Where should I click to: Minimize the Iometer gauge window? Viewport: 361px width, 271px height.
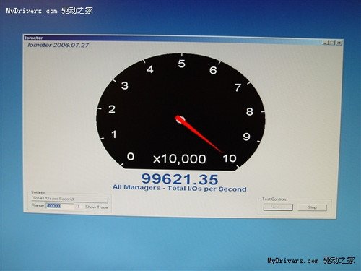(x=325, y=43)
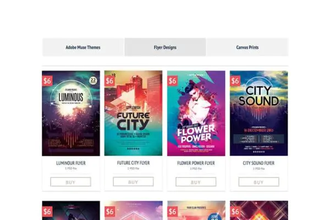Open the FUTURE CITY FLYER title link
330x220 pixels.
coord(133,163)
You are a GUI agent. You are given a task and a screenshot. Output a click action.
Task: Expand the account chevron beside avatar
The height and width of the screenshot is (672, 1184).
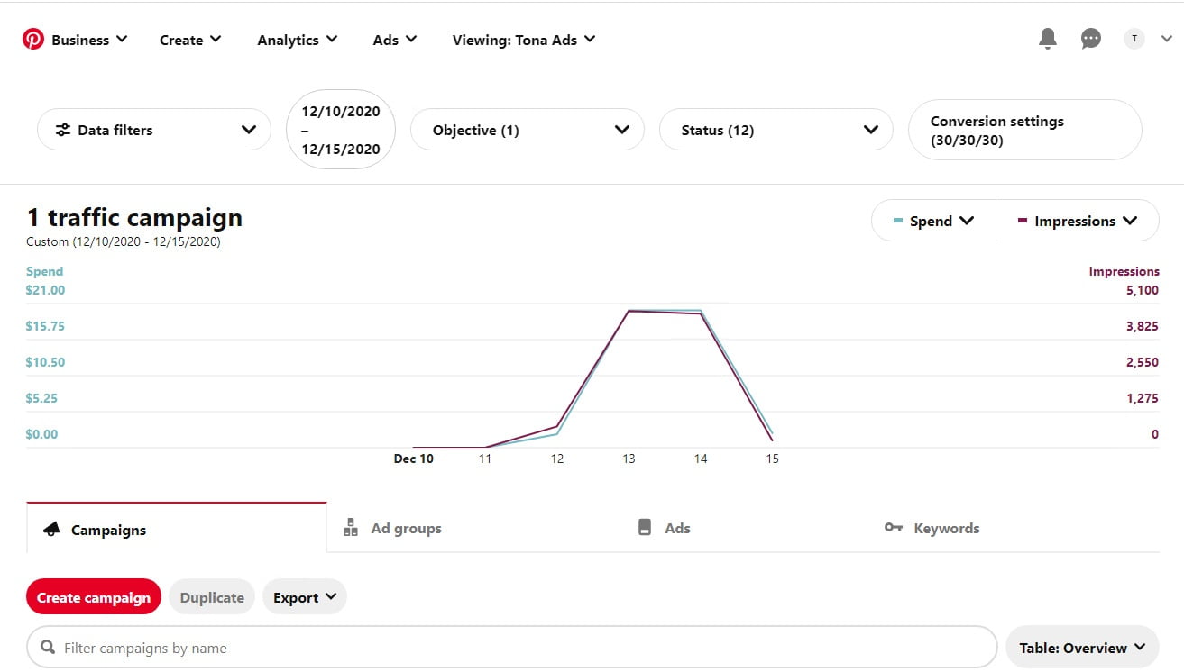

Required work:
Word for word, repeat the material above and drop the pictures.

Written solution:
Where should I click to: Minimize the Iometer gauge window? Viewport: 361px width, 271px height.
(x=325, y=43)
Open the FUTURE CITY FLYER title link
330x220 pixels.
coord(133,163)
You are a GUI agent. You are given a task and a screenshot. Output a click action.
Task: Expand the account chevron beside avatar
The height and width of the screenshot is (672, 1184).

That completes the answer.